Practice Voluntary Hardship

It is so easy to get used to the nice things, new cars, latest gadgets, great job, good attitudes etc. It is so easy to take things for granted, and start thinking its the way it SHOULD and always be.
More money, more possessions, more attention, more love, more-more-more…. Like an addict, a hamster in a wheel, you run faster and faster, constantly trying to increase the dose to stay happy and satisfied.

Too many people I know are stuck in a rut. They’ve dug themselves a narrow, comfortable routine, and with every passing year they become further entrenched.

We take the same exact commuting paths day in and day out for years. We become numb to it all, not really seeing. Sometimes we don’t even realize that we’ve arrived. Have you ever seen the movie called Groundhog Day with Bill Murray in main role? If you didn’t, I highly encourage you to watch it. You might find a lot of commonalities with the main character. †

A screenshot from the movie Groundhog Day.

For how long can you continue living this way? What if you lose the source of income that allows you to live the life you made yourself believe is necessary to be happy?
Unfortunately for a lot of people the only way to recognize and start appreciating what they’ve got is to lose everything.

Do we really need to lose it, to appreciate it? Is there is another, healthy way of reminding yourself of how lucky you are to have what you have, to live how you live? Yes, I believe there is.

One of the ways to build your Self Discipline is to practice voluntary hardship. Voluntary Hardship means constantly testing ourselves by making our life routinely uncomfortable in some way.

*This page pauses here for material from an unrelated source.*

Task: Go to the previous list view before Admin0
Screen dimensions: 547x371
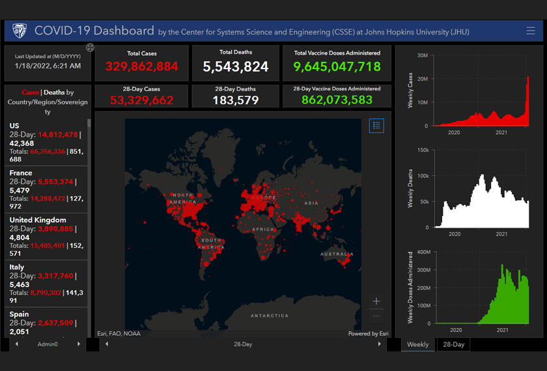Action: 16,344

Simple voluntary hardship examples:

  • Skipping a meal
  • Taking a cold shower
  • Not smoking for a day
  • Sleeping on a floor
  • Leaving your jacket at home, knowing it’s cold outside
  • Donating 80-90% of your clothes to charity and leaving only a few items to wear (the worst ones)

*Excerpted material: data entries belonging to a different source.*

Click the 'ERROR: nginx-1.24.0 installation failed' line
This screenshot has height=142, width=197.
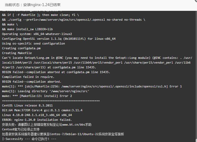(x=37, y=120)
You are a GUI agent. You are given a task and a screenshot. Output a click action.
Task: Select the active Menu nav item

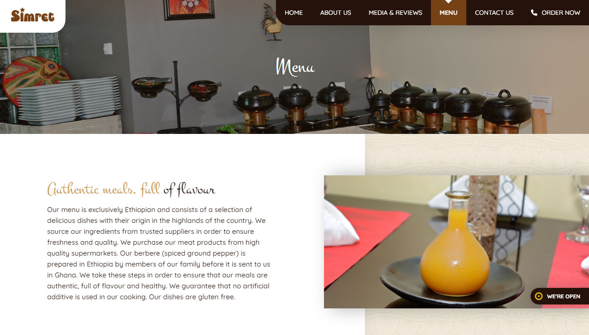tap(448, 13)
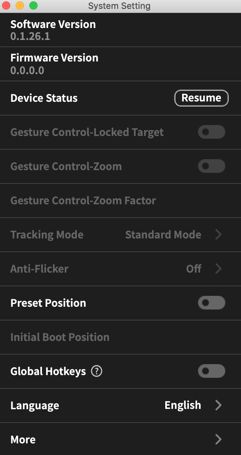Open the More settings chevron
This screenshot has width=241, height=455.
[x=218, y=440]
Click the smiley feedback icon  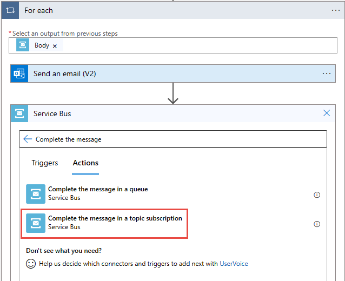click(31, 264)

Do it long enough and you will understand you can live without it if needed. It cultivates appreciation for life, for the things you’ve been blessed to own and things that make your life comfortable.
Also, I believe you should practice loosing or living without a thing you afraid to lose the most.
It may sound that I promote sadism, but I am not. Rather, I’m promoting cultivating self discipline, delayed gratification, control and fear-mastery.

Practice Poverty

Coming to Pittsburgh for work, I was always staying at some of the best hotels in town that offered the best customer service, amenities and comfort. This trip was different.

Instead of Hilton, I went to Airbnb. Instead of view on downtown skyscrapers I chose the view on a brick wall. I booked the cheapest room I could find that was available for my dates.
One week stay Mon-Fri costed me $279.67 unlike the typical ~$1000-1200 at fancy hotels. Not to mention, since it’s a business trip, accommodation costs are usually covered by the company I work for. I had no personal financial gain from paying less.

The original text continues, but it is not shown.